閑話 妖精の花《前編》


 妖精とエルフの問題が解決してから、更に一か月の時間が過ぎた頃だった。

 念のため近くの人間の街の動向だけは彰吾が毎日のように報告をさせていたが、これと言ったような大きな動きはなかった。あっても多くの物資をくにの中心地へと運ぶような集団が幾つかあっただけだ。

 他には何もなかった。


 以前までエイシャ達を追っていた人間達も密かに確認していた。

 ただ人間達はドラゴンが急に現れて空で暴れたのだ。手練れの者達は危険だと判断して依頼をキャンセルして逃亡、欲望に駆られて妖精を探し続けるように命令をする者も居たが指示に従うようなもの好きはいなかった。

 独自に残って探し続けた者達は彰吾が数日後まで魔力を切るのを忘れ、つい維持し続けてしまった雨によって視界の悪い中で火災によって気が立っていた魔物達に襲われていた。


 そうした細々とした事は幾つか起きてはいたが大きな出来事もなく、穏やかな日々が過ぎていた。


『魔王様~!』


 特にやる事もなく日向ぼっこに興じていた彰悟の元へと大きな声を上げながら1人の妖精が飛んでくる。彼女はエイシャから妖精の集落との伝令役として派遣された『ルーリ』と言い、妖精にしては珍しく頭もよく趣味は本を読む事だという。


 そんな普段は大人しいはずのルーリが珍しく叫びながら飛んでくるので彰吾も何事だ?といった様子で起き上がる。


「どうしたんだ?」


『そ、それがですね!妖精のフェアリー・フラワーが咲いたんですよ‼』


 ものすごく嬉しそうにルーリはくっつきそうなほど彰吾に接近しながら話すが、話されている彰吾の反応はどこか鈍かった。


「…そうか」


『はい!数年ぶりで今はお祝いの準備しているそうです‼』


「…一つ聞いていいか?」


『?何でも聞いてくれていいですよ‼』


「妖精の花ってなんだ?」


『え?』


 そう彰吾は妖精の花と言う物をよく知らなかった。

 なにせ妖精達が作る花蜜は品名に妖精とは付いてはいるが、それはあくまでも『妖精が作った蜜』と言うだけだった事をエイシャから直接作る材料を聞いた彰吾は知っていた。

 だから妖精の花と言う物はないと思っていたのだ。


 先ほどまでテンションMax!と言った感じで喋っていたルーリも、まさか彰吾が妖精の花を知らないとは思っていなかったようで困惑気味だった。

 それでも聞かれているのでなんとか説明を始めた。


『えっと…妖精の花と言うのはですね。私達、つまりは妖精族が生まれる兆しの花なんです』


「自然の魔力が集まってとは聞いていたけど、そんな風に生まれるのか」


『はい!しかも、今はエルフの皆さんを始め全員が幸福に生活していますから。おそらくはかなり優秀で穏やかな妖精が生まれそうだという事で、エイシャ様も嬉しそうなんです!』


「なるほど…」


 説明を聞きながら真剣な表情を浮かべながら頷く彰吾だったが、頭の中で花から生まれる妖精っていう図を想像していた。
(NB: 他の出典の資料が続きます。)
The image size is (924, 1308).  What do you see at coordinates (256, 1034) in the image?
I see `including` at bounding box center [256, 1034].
(……なんか、どっかの昔話とかでありそうな光景だな。それにやっぱり生まれる時に影響を受けた感情によって性格や能力にも変化が出るんようだな。少し検証してみたいけど…人為的に妖精が生まれるような状況を作るのは難しい…か)


 本当にファンタジーそのものと言った妖精の誕生の仕方に興味が湧き出てきた彰吾だったが、いざ実験などで思い浮かべた仮説を証明しようとすると問題が多すぎるので現状では不可能だった。
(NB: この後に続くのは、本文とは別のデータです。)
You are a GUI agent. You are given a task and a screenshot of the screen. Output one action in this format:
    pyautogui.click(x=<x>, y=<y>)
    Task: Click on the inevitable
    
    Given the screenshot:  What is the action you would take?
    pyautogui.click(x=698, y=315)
 なにより今は眼の前で興奮しているルーリの相手が第一だ。


「とりあず、新しい妖精が生まれるって認識であってるよな?」


『はい!そう言う事であってます‼』


「だったら何かお祝いの品を持って俺も今夜には行くって伝えて来てくれ」


『わかりました!きっとみんな喜びます』


 そう言うや否やルーリは来た道を戻ってエイシャへと伝言を伝えに行った。

 1人残った彰吾は横になりたい衝動をなんとか抑えて、祝いの品を決めるために動く事にした。


「なにか甘いものがいいのは間違いないとして、その上で何がいいかだよな~」


 妖精族は1人の例外もなく甘味が大好きだった。

 なので祝いの品は甘い物だと決めていた彰悟だったが、せっかくのお祝いに飴玉のような安物で済ませるのはさうさに申し訳なく思い他にいい物が何かを考えていた。


 それから少し歩いて厨房までやってきた彰吾は準備してある食材などを見ながら準備すべきものを考える。


「う~ん…やっぱりまだ出した事のない物…やっぱりあれかな」


 答えが出たのか彰吾は手早く準備を整えて調理に取り掛かるのだった。